Actions to take =>
1. In the text on TEMPER and non-Gregorian dates, retype everything from "I agree that" down to "trying to weigh.".
2. Translate this sentence from the text on TEMPER and non-Gregorian dates into Spanish: "You're right, perhaps it was an overstatement on my part to say TEMPER 'can handle' non-Gregorian dates."

Text provided =>
☆ ☆ ☆ ☆ ☆

You're right, perhaps it was an overstatement on my part to say TEMPER 
"can handle" non-Gregorian dates.  I guess the point I was trying to 
make is that we need a way to encode, and, ultimately, manage these 
types of dates in our records, and that TEMPER might be a way forward.  
I agree that until there is an established and recognized set of 
calendar codes and formatting conventions, using another format probably 
doesn't make much sense--at least we have display strings now and, if 
we're not careful, in the end we won't even have those.  Of course, 
introducing another date format into the mix also means potentially 
having to sacrifice some interoperability between MODS records in 
general, but I guess these are the expenses that the MODS committee is 
trying to weigh.

☆ ☆ ☆ ☆ ☆

Extracted entries =>

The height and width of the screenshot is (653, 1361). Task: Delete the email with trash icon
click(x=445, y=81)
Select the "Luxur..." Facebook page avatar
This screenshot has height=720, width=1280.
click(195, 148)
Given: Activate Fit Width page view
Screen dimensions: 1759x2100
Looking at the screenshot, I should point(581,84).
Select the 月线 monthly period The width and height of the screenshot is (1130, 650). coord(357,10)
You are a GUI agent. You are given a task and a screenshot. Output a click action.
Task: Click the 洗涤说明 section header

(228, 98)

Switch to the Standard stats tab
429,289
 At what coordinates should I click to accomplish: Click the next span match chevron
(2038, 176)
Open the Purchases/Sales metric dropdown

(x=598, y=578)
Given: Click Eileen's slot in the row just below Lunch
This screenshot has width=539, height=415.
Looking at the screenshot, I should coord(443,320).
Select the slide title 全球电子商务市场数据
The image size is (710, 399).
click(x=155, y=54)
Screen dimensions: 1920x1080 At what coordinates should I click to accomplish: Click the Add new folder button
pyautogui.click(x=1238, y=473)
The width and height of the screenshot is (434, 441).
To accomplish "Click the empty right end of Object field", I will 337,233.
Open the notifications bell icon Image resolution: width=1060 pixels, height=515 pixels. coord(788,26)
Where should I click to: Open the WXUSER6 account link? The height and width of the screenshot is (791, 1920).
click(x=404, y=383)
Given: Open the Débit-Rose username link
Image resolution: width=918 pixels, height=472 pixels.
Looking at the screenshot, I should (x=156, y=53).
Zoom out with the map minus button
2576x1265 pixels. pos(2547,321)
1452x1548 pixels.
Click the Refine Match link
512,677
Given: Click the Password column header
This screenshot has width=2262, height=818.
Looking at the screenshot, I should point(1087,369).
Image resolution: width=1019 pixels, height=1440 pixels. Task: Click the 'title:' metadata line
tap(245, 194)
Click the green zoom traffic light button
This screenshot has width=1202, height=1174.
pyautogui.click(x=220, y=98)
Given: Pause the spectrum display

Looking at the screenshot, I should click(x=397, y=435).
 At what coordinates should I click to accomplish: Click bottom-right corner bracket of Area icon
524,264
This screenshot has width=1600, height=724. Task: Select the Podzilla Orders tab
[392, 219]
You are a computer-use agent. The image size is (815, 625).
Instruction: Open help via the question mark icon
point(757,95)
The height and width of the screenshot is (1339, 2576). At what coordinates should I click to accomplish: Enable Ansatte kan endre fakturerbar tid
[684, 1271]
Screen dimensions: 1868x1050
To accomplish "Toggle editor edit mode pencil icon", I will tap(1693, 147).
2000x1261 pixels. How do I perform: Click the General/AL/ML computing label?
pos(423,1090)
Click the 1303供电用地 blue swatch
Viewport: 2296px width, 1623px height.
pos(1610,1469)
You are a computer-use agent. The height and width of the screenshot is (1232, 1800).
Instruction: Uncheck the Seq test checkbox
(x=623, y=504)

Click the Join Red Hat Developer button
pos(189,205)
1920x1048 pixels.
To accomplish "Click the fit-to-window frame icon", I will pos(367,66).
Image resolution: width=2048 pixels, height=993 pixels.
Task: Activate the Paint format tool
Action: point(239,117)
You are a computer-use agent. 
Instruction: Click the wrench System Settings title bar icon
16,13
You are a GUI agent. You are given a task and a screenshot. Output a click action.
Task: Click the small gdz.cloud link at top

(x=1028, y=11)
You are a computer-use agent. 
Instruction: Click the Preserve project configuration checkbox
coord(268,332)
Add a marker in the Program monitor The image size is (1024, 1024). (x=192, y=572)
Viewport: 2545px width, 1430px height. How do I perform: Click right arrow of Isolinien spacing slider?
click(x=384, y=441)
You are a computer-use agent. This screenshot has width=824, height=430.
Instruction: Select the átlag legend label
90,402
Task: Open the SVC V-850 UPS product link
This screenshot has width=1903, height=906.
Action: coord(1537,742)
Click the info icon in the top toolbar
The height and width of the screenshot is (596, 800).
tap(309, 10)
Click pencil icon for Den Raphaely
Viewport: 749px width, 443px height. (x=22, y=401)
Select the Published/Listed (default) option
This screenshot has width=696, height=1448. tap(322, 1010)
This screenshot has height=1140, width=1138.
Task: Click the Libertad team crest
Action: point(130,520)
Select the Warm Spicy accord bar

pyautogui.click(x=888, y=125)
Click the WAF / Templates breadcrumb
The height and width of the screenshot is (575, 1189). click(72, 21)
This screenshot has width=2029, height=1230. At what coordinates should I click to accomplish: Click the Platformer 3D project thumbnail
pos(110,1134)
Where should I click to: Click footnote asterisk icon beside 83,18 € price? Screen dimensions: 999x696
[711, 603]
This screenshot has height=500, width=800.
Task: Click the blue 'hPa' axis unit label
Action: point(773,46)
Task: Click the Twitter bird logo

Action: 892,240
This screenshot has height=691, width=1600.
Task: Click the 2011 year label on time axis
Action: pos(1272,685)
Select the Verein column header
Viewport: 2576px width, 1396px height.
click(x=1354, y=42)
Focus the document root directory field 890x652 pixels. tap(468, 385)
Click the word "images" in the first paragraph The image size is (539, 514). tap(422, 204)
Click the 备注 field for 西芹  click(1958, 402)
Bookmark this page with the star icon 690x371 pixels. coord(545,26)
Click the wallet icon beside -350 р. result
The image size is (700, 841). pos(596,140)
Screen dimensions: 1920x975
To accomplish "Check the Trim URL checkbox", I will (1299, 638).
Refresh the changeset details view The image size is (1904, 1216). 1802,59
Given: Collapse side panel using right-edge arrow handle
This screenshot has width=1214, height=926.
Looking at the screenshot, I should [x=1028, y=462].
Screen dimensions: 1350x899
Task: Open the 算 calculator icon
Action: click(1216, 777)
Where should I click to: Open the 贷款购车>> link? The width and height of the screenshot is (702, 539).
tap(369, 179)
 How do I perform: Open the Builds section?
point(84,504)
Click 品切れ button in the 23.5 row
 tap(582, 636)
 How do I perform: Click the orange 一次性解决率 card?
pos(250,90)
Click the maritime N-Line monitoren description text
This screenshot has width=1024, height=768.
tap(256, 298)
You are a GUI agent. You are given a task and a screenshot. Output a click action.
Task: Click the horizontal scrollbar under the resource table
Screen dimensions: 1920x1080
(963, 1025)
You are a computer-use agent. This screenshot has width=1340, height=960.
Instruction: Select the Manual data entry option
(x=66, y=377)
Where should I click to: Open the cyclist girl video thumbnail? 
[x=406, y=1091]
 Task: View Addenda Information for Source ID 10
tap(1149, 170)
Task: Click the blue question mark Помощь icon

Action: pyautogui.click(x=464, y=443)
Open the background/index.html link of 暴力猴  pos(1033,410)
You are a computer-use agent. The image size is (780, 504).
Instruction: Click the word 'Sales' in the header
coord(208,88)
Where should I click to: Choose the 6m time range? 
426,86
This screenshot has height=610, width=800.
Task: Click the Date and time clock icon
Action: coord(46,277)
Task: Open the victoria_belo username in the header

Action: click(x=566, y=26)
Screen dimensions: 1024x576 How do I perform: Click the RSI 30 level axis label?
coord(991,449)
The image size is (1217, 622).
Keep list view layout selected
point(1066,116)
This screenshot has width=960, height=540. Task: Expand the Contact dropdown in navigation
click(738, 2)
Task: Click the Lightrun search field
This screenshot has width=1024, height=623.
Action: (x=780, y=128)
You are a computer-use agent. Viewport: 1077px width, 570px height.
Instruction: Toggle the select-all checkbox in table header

☆ ☆ ☆ ☆ ☆

Expected outputs =>
1.
I agree that until there is an established and recognized set of 
calendar codes and formatting conventions, using another format probably 
doesn't make much sense--at least we have display strings now and, if 
we're not careful, in the end we won't even have those.  Of course, 
introducing another date format into the mix also means potentially 
having to sacrifice some interoperability between MODS records in 
general, but I guess these are the expenses that the MODS committee is 
trying to weigh.

2. Tienes razón, quizá fue una exageración por mi parte decir que TEMPER "puede manejar" fechas no gregorianas.